Snow on the KhamarDaban mountains



















This childrens' play area was the first signs that we saw (since leaving Moscow) of any play facilities for children - no football pitches, basketball nets, swings, playgrounds, etc.



















The next two are the Selenga River.
We followed the river valley before going up nto the mountains






































A small Siberian village



















After Ulan Ude we reach the border control at Naushki. In our carriage everyone is trying towork out how to complete the immigration/emigration forms and we all decide to go with the Lonely Planet guide to the Ukraine version and this seems to be an identical form. The whole process appears to be entirely without point but more a show of who is in charge as officials scrutinise our passports and then walk off with them. We have a carriage 'party' during the 6-hour wait (one at each border post). There is plenty of Russian champagne and something that is a cross between Ribena and Sherry. Everyone contributes something from their stock of food and, as some of us get off the train early tomorrow at Ulan Bator, there is a really nice atmosphere.

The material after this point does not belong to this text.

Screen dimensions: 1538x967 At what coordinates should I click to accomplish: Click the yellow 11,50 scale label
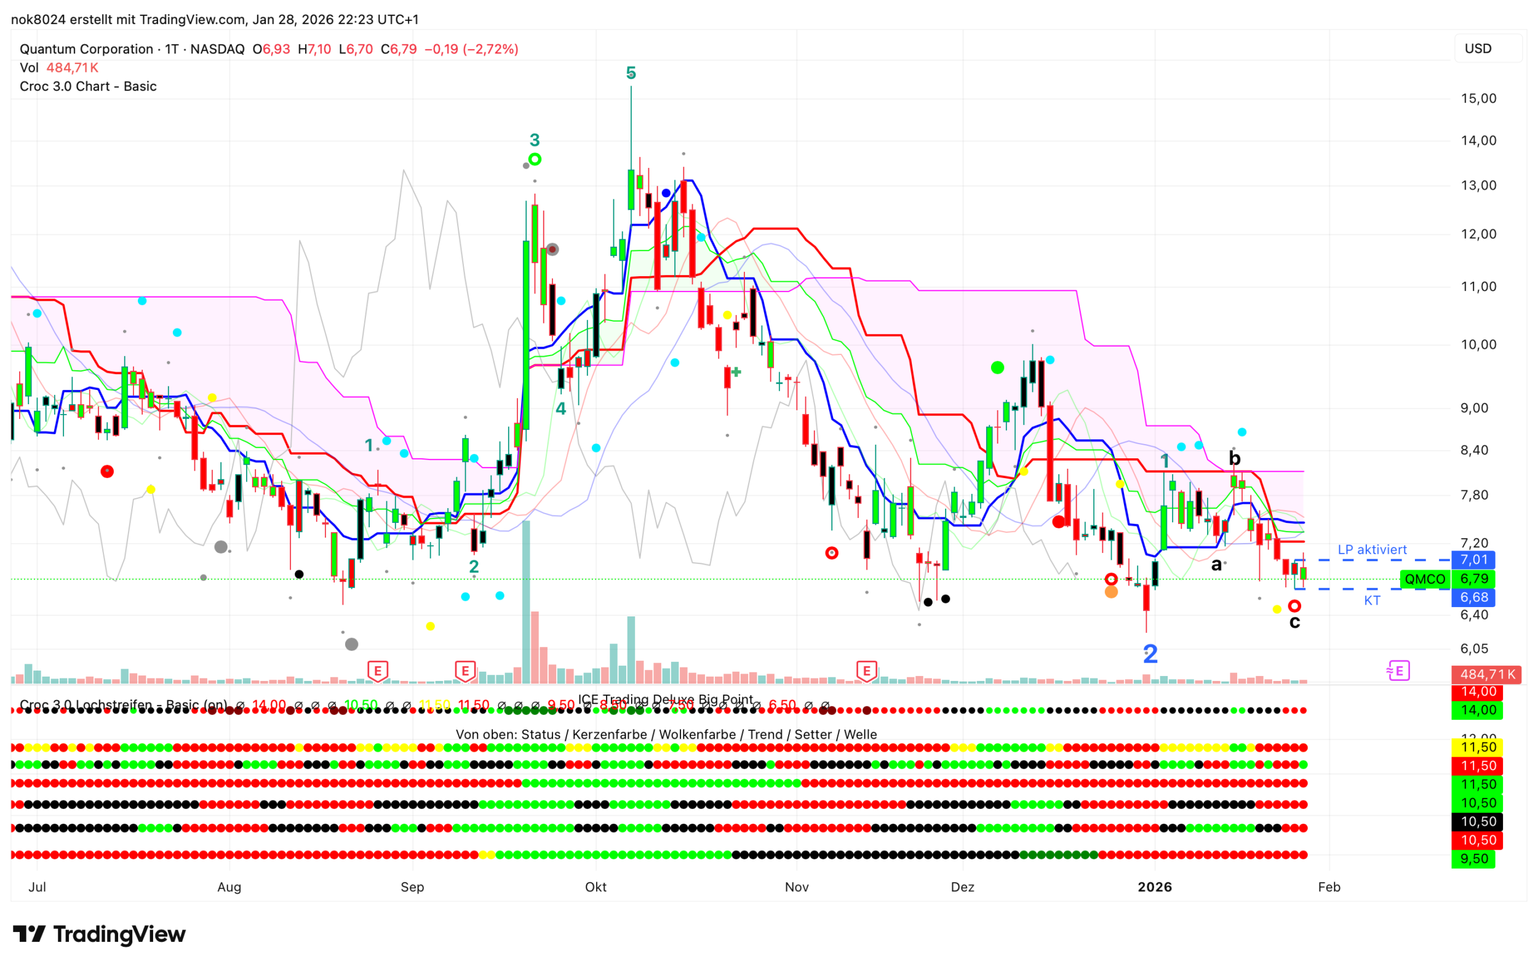1478,747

Most of our carriage - taken by "1 Yen", one of the carriage attendants (Huan Yen - I think)



















Our farewell 'party' - well some of them


















Sunday 12th October Day 10

Everyone is up early to say goodbye to those that are leaving. UB is very different and we can tell immediately that it is no longer in Russia. New passengers arrive – we now have French 'bathroom buddies'. I made the mistake of speaking a little French to them and now they talk fast and incomprehensibly while I nod and smile.

We climb the mountains (two diesel locos now) and see small patches of snow on the side of the track and finally reach the watershed that divides the run off between the Arctic and the Yellow Sea off the coast of China. We are now crossing the Gobi Desert. We see the occasional camels that roam wild here. The Gobi Desert goes on and on. The landscape changes gradually from sparse grassland into a more sandy soil with intermittent vegetaion (reminiscent of the prairies in the USA) and we begin to see red tingest in the soil. By the time we reach the border post the soil is more reddish and some of the distant sandy hills are the same colour as Ayers Rock as they reflect the light from the setting sun.


This is Ulan Bator Station - the capital city of Mongolia



















The train in Mongolia - OK it isnt much to look at but its
all there was to take a photo of


















Mountains in Mongolia



















Going through the border into China is once again a long drawn out process. Passports disappear and reappear, forms are filled in. (What do they do with all these forms?) The bogeys have to be changed back to the narrower guage but this time the process is done in a clean railway shed with us in the carriages and uniformed guards overseeing the process. 'Supervisors' take digital photos of the underside of the carriages for some obscure reason. We eventually begin to move again just after midnight.


Monday 13th October Day 11

We have a complementary breakfast today as the restaurant car is now chinese. This consists of bread, butter, jam and two hard boiled eggs but is very welcome.

The change in the view from the carriage is the most dramatic so far – lots of heavy industry, massive buildoing works, half-completed motorways, and enormous stretches of maize being harvested. This appears to be done with scythes but the crop is then loaded onto tractors (sometimes donkey-drawn carts) and taken off to, presumably store for animal feed.

There are some sizable mountains to our left, several miles away, and we see deep 'gulches where the run off has cut through the soft surface layer.

There is great excitement as Meg spots the Great Wall and this spreads through the train – everyone is on the side facing the wall. Cameras click away taking blurred pictures of the Wall, through the hazy atmosphere, at a distance of several kilometres. I suggest buying a postcard in Beijing but no one seems to understand this.


1 comment:

Anonymous said...

Fabulous pix, Meg'n'Jeff, and can't wait to hear what happened in Vietnam. I guess you survived the experience... What a trip.